ACTION ITEM
Could you please output only the lines from the one holding "Open YouTube bookmark in bookmarks bar" through the end of the listing below, exactly as written and without pictures?
══ MATERIAL TO PROCESS ══
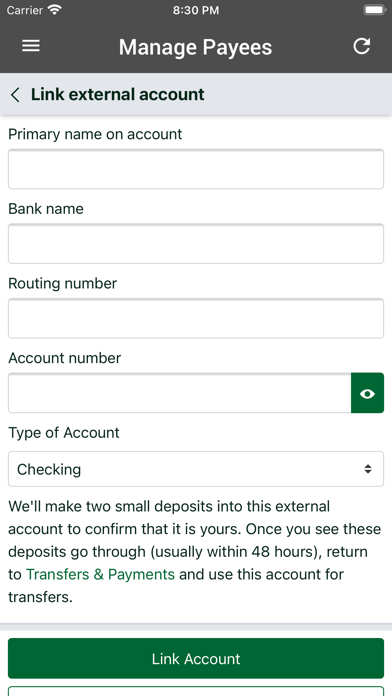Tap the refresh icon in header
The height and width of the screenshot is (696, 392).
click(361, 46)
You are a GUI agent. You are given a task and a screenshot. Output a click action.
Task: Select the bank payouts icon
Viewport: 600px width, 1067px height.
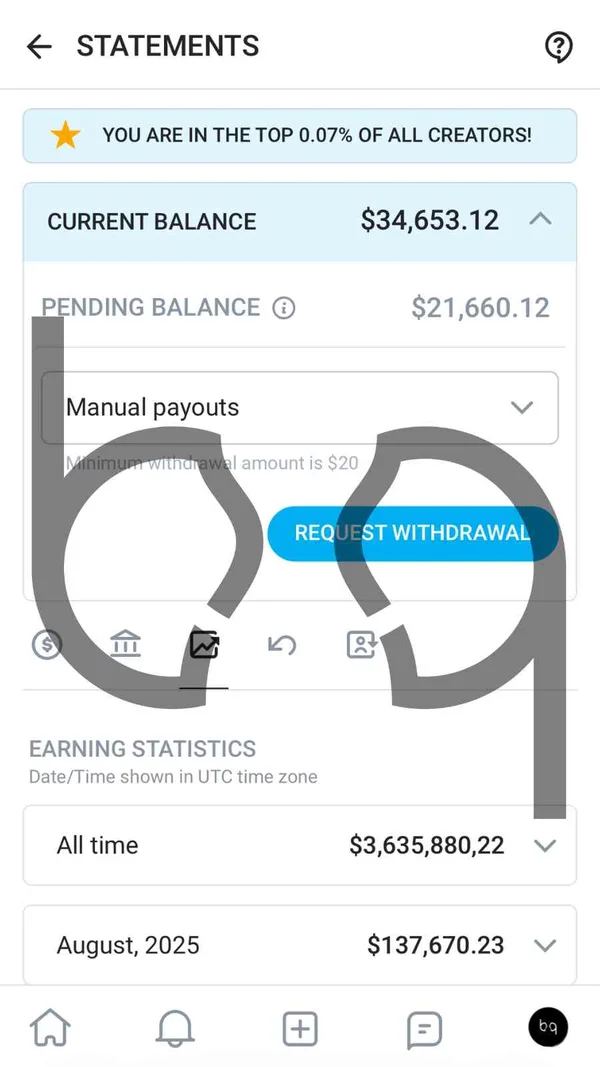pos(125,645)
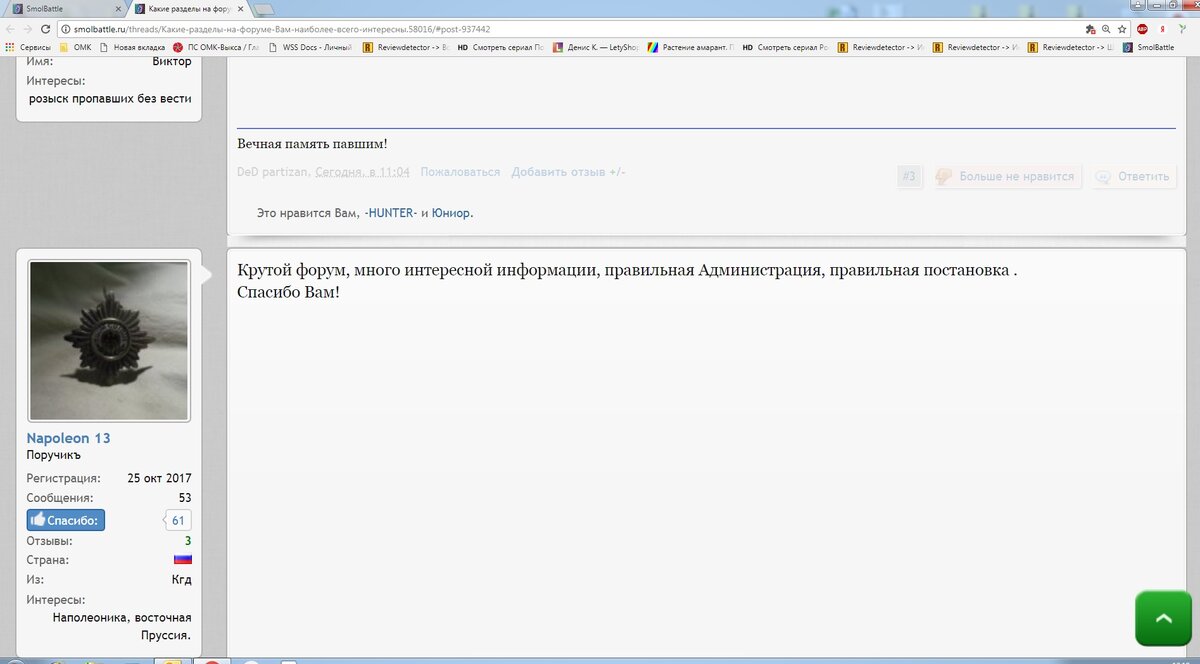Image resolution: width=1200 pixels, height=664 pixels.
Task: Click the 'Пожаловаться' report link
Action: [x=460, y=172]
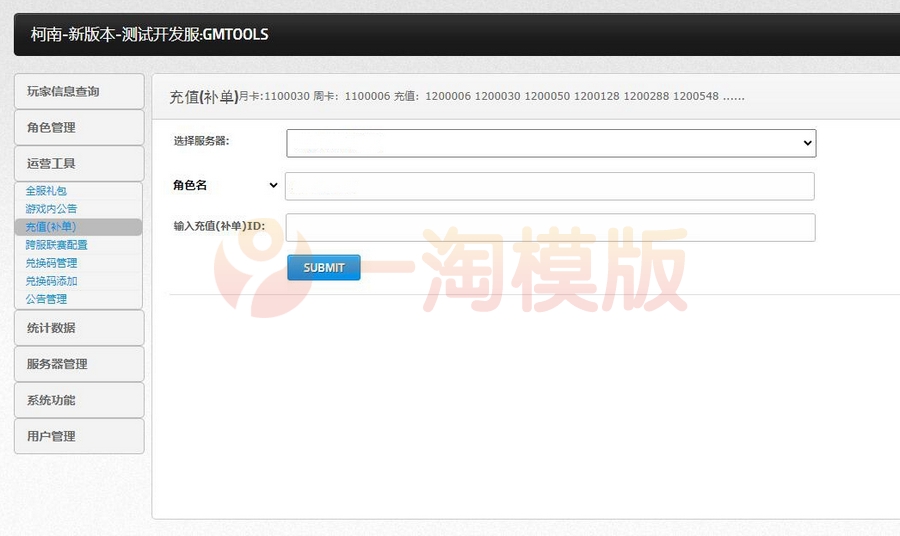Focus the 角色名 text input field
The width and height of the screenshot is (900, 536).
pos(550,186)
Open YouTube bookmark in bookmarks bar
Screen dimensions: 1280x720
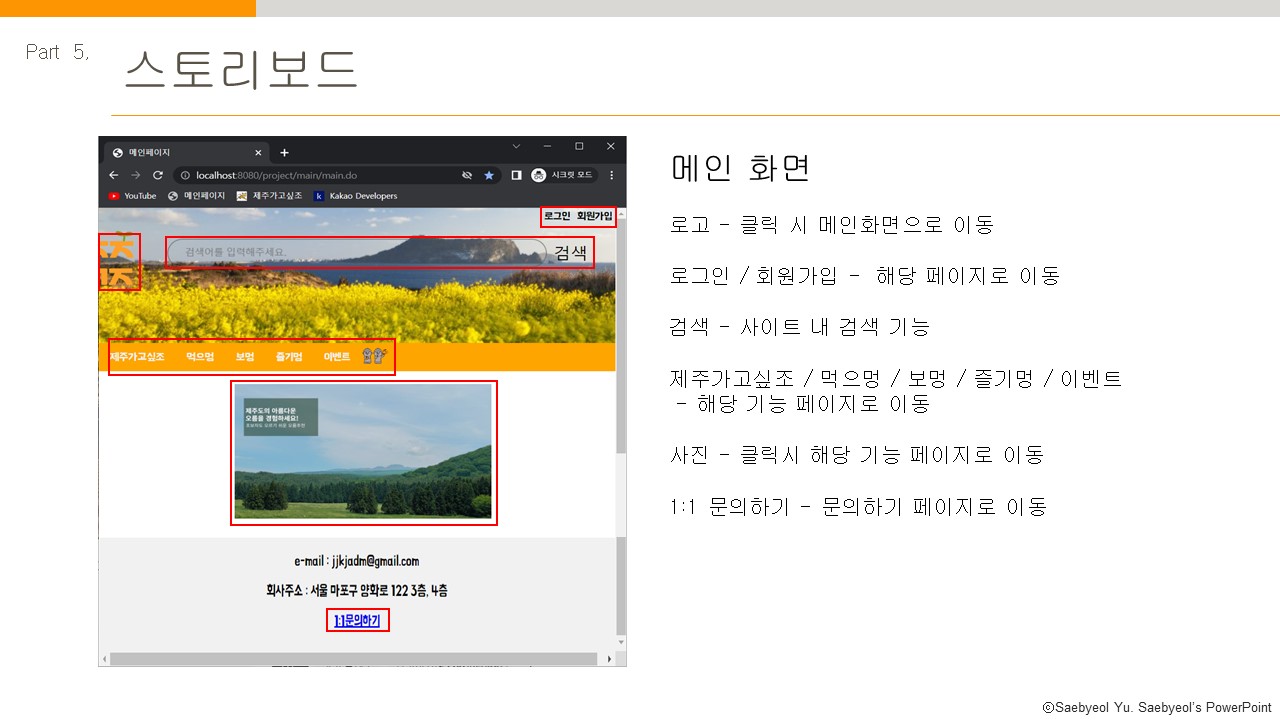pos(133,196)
═══
EXERCISE ANSWER
Open YouTube bookmark in bookmarks bar
Screen dimensions: 1280x720
pos(133,196)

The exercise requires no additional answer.